In the last few years, I found it increasingly hard to deal with Kathe. She had always been eccentric, a bohemian, a free spirit. As she aged, she became more and more eccentric and rigid. I don't think the Chinese medicine helped. If she had gotten treatment for the osteoporosis and her pain, she might have done better. But that is only my opinion. For a long, long time we had wonderful conversations. She read a lot. She was observant. She was bright as hell. Then the conversations became less and less interesting, as she became less and less well. I don't think she should have died at 72. However, she lived life as she wanted do and died the way she wanted to, at home. She was terrified of ending in a hospital or nursing home.
She always had a touch of paranoia, which came from being an activist in the 1960s. The police in Detroit were clearly an army of occupation. It was perfectly reasonable to think they might frame you or kill you. But the paranoia remained after there was less reason for it. Maybe this came -- at least in part -- from growing old and living alone. As you age, you become vulnerable, and if you are alone, you are likely to feel very vulnerable.

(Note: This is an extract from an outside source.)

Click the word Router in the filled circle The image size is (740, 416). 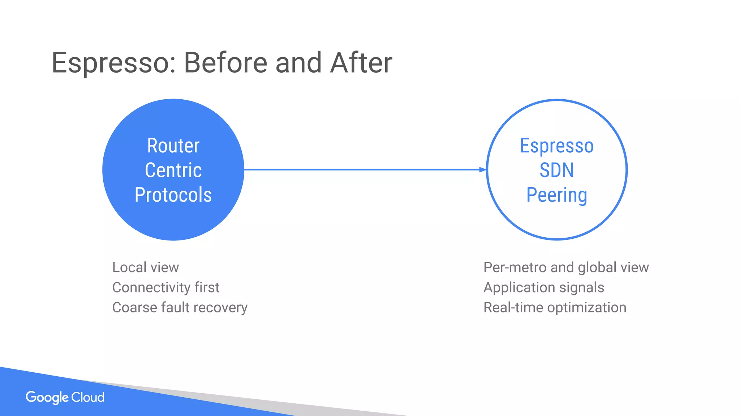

As fragile as she seemed to me, she was also stoic and fiercely independent and very private. My mother was a New Englander like Kathe. These traits were very familiar to me.
Sometime along the way, she had her name legally changed from Kathe Kelly to Cassandra O'Malley. I didn't understand why, and I don't know how the bright, gifted, energetic young woman I met in college turned into the prickly, paranoid, fragile old woman I knew at the end. This society wears people down.